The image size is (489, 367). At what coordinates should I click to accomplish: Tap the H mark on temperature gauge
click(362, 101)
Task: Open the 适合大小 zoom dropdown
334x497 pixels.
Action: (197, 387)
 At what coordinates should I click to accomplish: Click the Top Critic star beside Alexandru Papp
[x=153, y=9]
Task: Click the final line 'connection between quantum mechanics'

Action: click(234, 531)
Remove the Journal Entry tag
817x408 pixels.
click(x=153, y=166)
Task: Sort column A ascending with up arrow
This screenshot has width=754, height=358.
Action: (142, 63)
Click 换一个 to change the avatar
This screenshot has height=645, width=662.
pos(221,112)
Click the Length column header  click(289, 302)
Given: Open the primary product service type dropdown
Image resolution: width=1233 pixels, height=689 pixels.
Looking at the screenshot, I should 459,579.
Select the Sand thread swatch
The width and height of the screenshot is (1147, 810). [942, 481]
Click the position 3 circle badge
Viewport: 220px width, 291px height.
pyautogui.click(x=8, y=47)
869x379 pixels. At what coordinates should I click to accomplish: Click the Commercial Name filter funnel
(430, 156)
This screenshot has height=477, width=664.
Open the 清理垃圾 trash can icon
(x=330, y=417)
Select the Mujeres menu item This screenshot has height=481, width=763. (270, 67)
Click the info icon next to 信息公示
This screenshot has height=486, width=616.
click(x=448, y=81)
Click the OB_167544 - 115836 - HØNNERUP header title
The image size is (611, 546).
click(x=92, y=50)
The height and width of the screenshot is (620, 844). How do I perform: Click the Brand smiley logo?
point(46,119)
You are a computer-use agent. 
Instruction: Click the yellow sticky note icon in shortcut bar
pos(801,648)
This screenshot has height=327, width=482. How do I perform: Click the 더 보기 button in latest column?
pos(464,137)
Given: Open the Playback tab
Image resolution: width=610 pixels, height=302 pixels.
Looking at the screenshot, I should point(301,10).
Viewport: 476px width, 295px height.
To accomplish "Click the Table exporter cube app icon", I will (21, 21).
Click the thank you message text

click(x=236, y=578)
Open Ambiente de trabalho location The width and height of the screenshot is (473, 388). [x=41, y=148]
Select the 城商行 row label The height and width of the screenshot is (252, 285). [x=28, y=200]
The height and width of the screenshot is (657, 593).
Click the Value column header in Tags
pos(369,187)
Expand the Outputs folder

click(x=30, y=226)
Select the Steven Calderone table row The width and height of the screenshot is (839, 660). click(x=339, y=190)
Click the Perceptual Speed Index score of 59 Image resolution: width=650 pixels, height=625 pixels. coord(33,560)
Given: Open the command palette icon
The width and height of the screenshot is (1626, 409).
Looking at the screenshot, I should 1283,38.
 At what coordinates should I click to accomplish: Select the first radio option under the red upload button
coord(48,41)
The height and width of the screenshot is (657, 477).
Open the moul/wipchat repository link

——

**WORK ORDER**
Return only this span, exactly: the line that contains "The width and height of the screenshot is (1626, 409)." and all lines after it to the end of the records.

**TASK RESPONSE**
The width and height of the screenshot is (1626, 409).
Looking at the screenshot, I should 1283,38.
 At what coordinates should I click to accomplish: Select the first radio option under the red upload button
coord(48,41)
The height and width of the screenshot is (657, 477).
Open the moul/wipchat repository link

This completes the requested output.